Guest Editorial


Protecting the People v. Protecting the Powerful

andrew thomasFormer Maricopa County Attorney Andrew Thomas explains how the liberal Maricopa County Board of Supervisors have avoided prosecution and instead brazenly retaliated against himself and Sheriff Joe Arpaio.

A prosecutor must seek justice regardless of a defendant's wealth, connections or position. Unfortunately, Arizona prosecutors who try to follow this standard come under public attack.

Throughout the recent controversies in Maricopa County, a clear theme has developed. On one side are the elites-the political establishment, courts, major media-supporting the board of supervisors no matter the evidence of wrongdoing and egregious taxpayer abuses. On the other side are the people. They have a stubborn habit of siding with Sheriff Joe Arpaio and me when we've brought cases before the county grand jury. This divide became clear once again following the self-serving and false claims by interim County Attorney Richard Romley about investigations and prosecutions done with Sheriff Arpaio's office.

Romley's recent efforts obviously were done to distract from his rejection by members of his own party who are tired of his liberal policies and endorsements. When citizens seated on a grand jury have heard the evidence of guilt involving county officials, they have sided with Arpaio and me.

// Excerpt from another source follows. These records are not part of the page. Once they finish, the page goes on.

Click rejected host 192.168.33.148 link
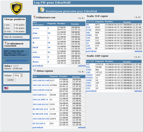 pyautogui.click(x=41, y=81)
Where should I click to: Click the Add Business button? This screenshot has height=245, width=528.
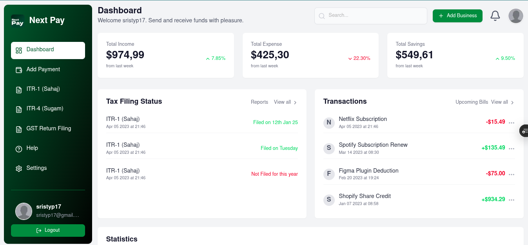(x=457, y=16)

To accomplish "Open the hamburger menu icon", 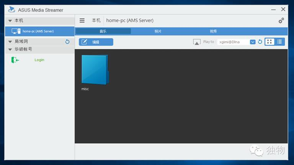I will click(82, 21).
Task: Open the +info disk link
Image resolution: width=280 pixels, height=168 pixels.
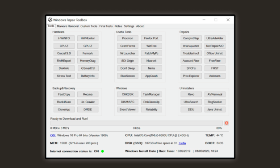Action: tap(182, 143)
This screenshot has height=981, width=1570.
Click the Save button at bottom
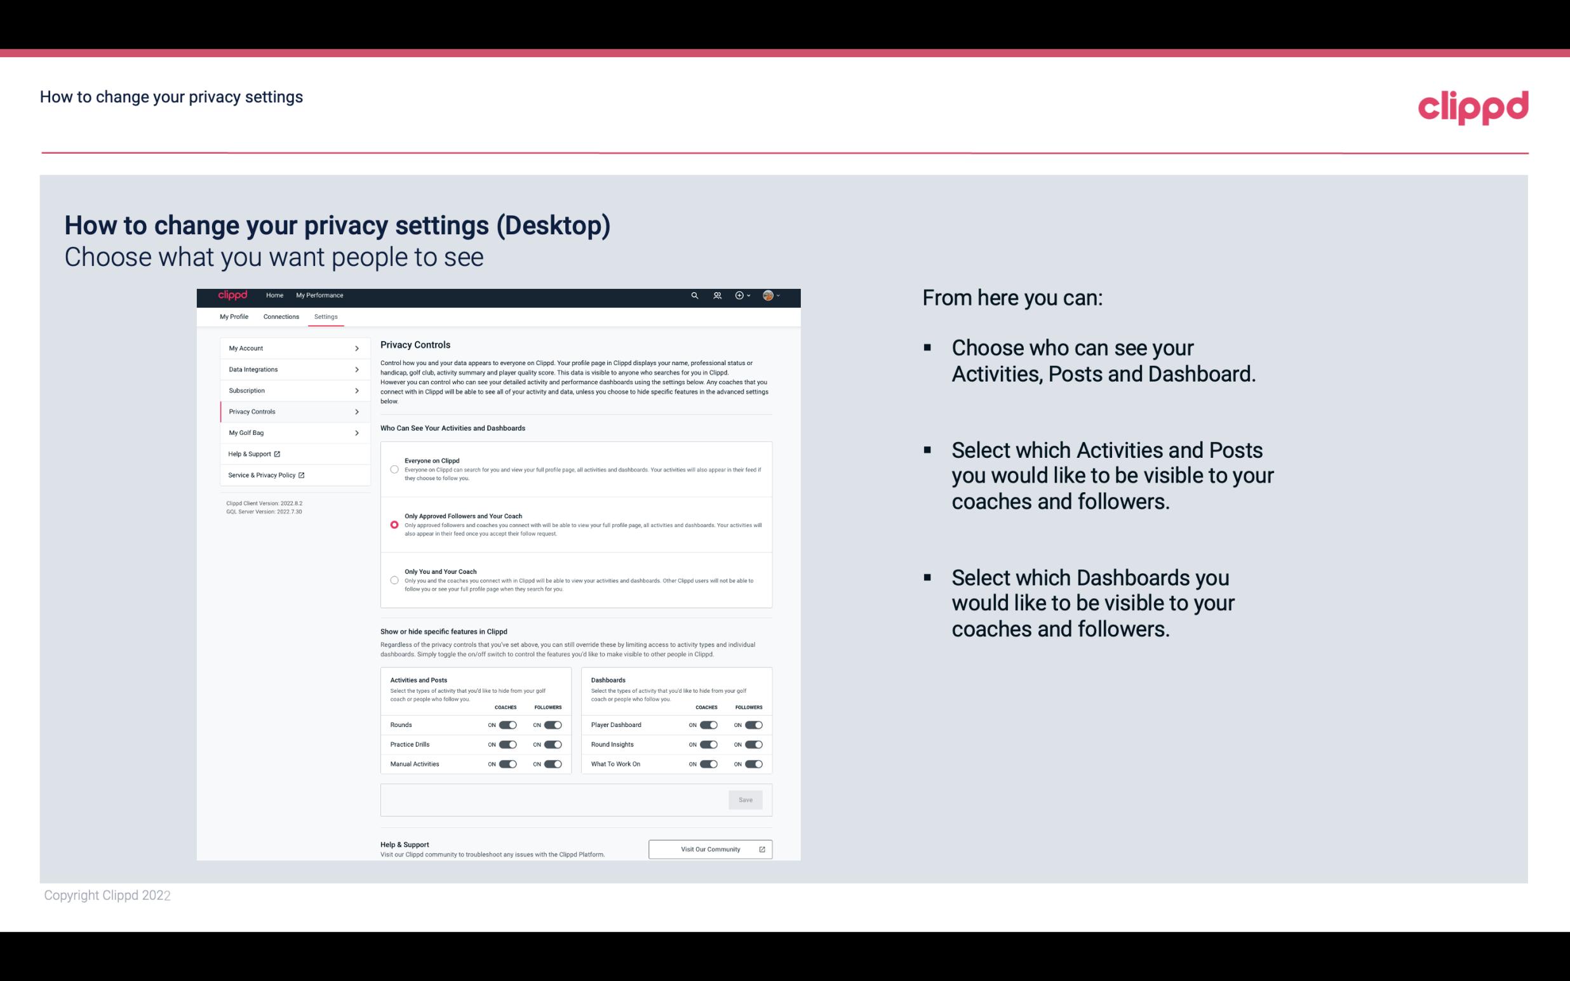coord(746,799)
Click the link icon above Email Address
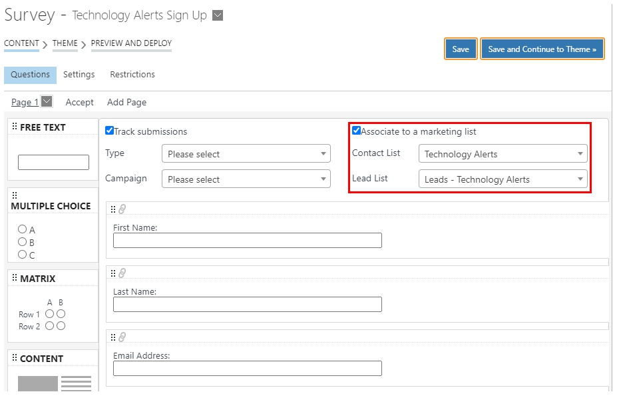617x396 pixels. 122,337
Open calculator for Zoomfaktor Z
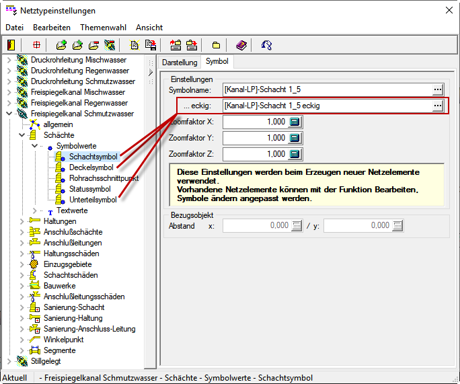The image size is (460, 384). 295,154
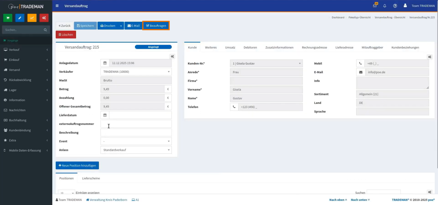Click the externeAuftragsnummer input field

(x=136, y=124)
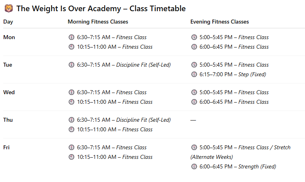Click clock icon for Monday 6:00 PM class
The width and height of the screenshot is (305, 182).
pyautogui.click(x=194, y=47)
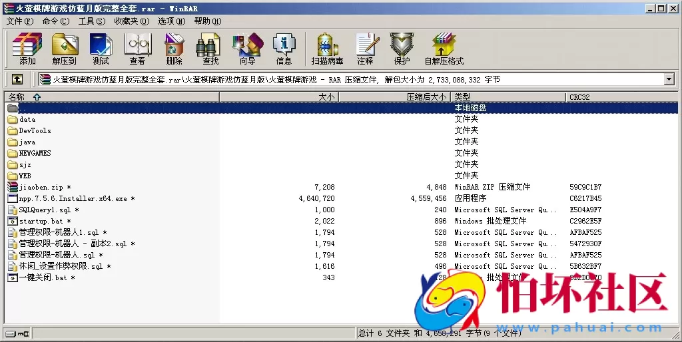The width and height of the screenshot is (682, 342).
Task: Open the 文件 (File) menu
Action: click(20, 21)
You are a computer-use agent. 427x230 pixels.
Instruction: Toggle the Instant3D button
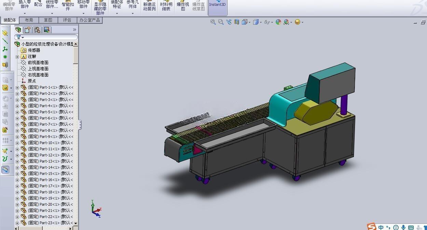(218, 7)
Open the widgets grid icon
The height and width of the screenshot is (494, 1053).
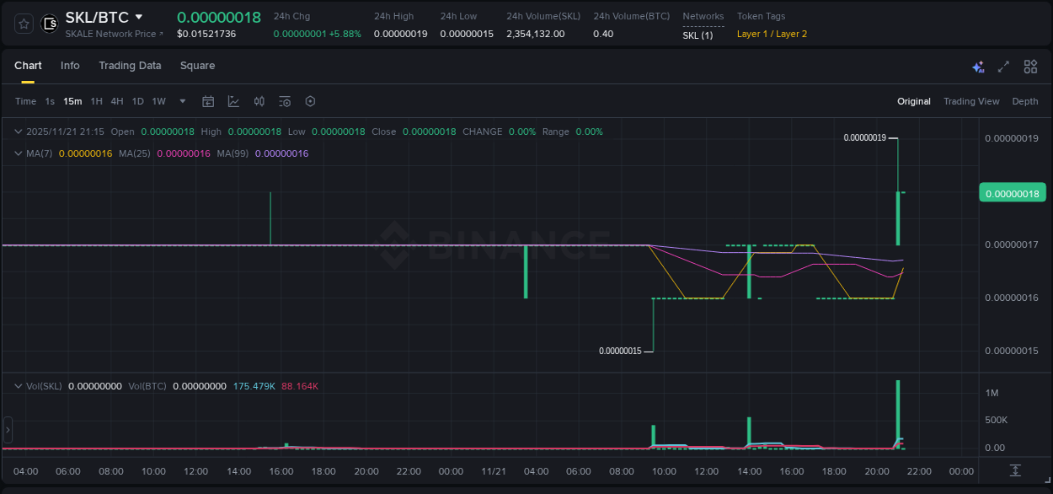1030,66
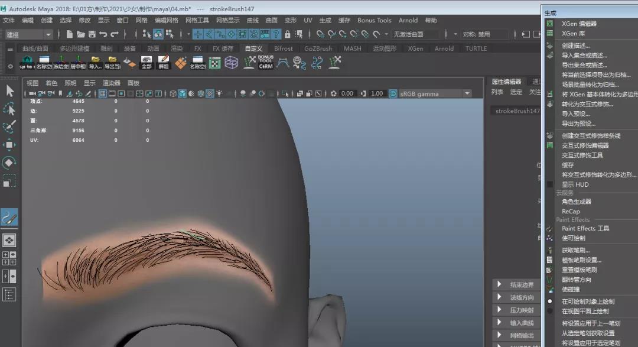The image size is (638, 347).
Task: Open the 渲染器 viewport panel menu
Action: tap(111, 83)
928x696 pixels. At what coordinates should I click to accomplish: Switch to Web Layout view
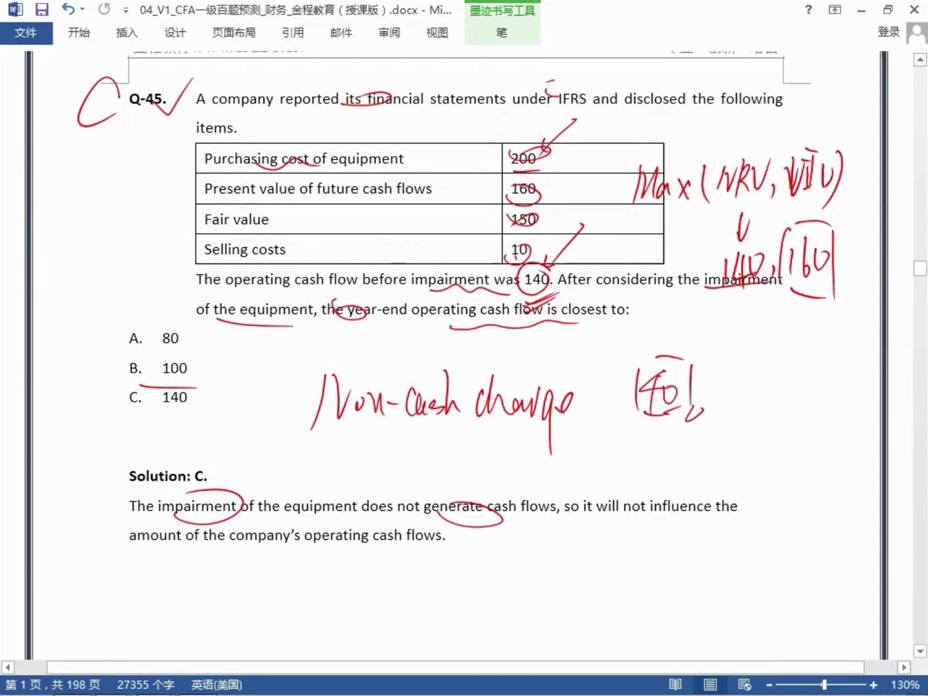744,685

Two county supervisors-Donald Stapley and Mary Rose Wilcox-have been indicted twice by two separate grand juries. A third grand jury heard testimony related to alleged hindering of prosecution by county officials who ordered a publicly funded sweep for electronic "bugs" immediately after Stapley was served with his first indictment, and alleged misconduct by Judge Gary Donahoe.

Right after the grand jury heard the evidence, they asked for a draft indictment.
Experienced prosecutors know this request almost always leads to some sort of indictment.
However, before the grand jury could finish deliberating, Judge Donahoe's lawyers appeared before a judge in another county and obtained a stay blocking the grand jury's deliberations.

But for that action, all signs suggest the grand jury was prepared to act.

Later, our prosecutors asked that the grand jury end their inquiry so it could be referred to another law enforcement agency. They did so.

It's not easy to tackle public corruption, just as it wasn't easy to take up the fight against illegal immigration years ago. But I did so unapologetically.

For their part, the board of supervisors and their employees have brazenly retaliated against Sheriff Arpaio and me, both directly and indirectly by exploiting their network of relationships.

Forgotten is the fact that I sought to appoint highly qualified special prosecutors so I would not have to prosecute these matters. The board of supervisors blocked their appointment, then complained when I handled them myself.

I also offered to hand over the matters to the U.S. Attorney's Office. They declined to take them. Now that same office reportedly is investigating and second-guessing Sheriff Arpaio's and my handling of the same cases they refused to accept.

If true, this is not only a blatant violation of state police powers and the Tenth Amendment. It threatens to destroy our system of justice. Prosecutors simply will not bring charges against powerful officials if they know their work will be subject to effective lobbying before the Obama Justice Department or the State Bar.

I've taken on public corruption and paid a political price with election-year smears from friends of these officials. But like Sheriff Arpaio, I've always believed I answered to the people. Soon the people will make the ultimate decision, choosing whether they want a top prosecutor who will tackle these tough cases or take the easy way out. As for me, I will do my duty and serve the people no matter the cost.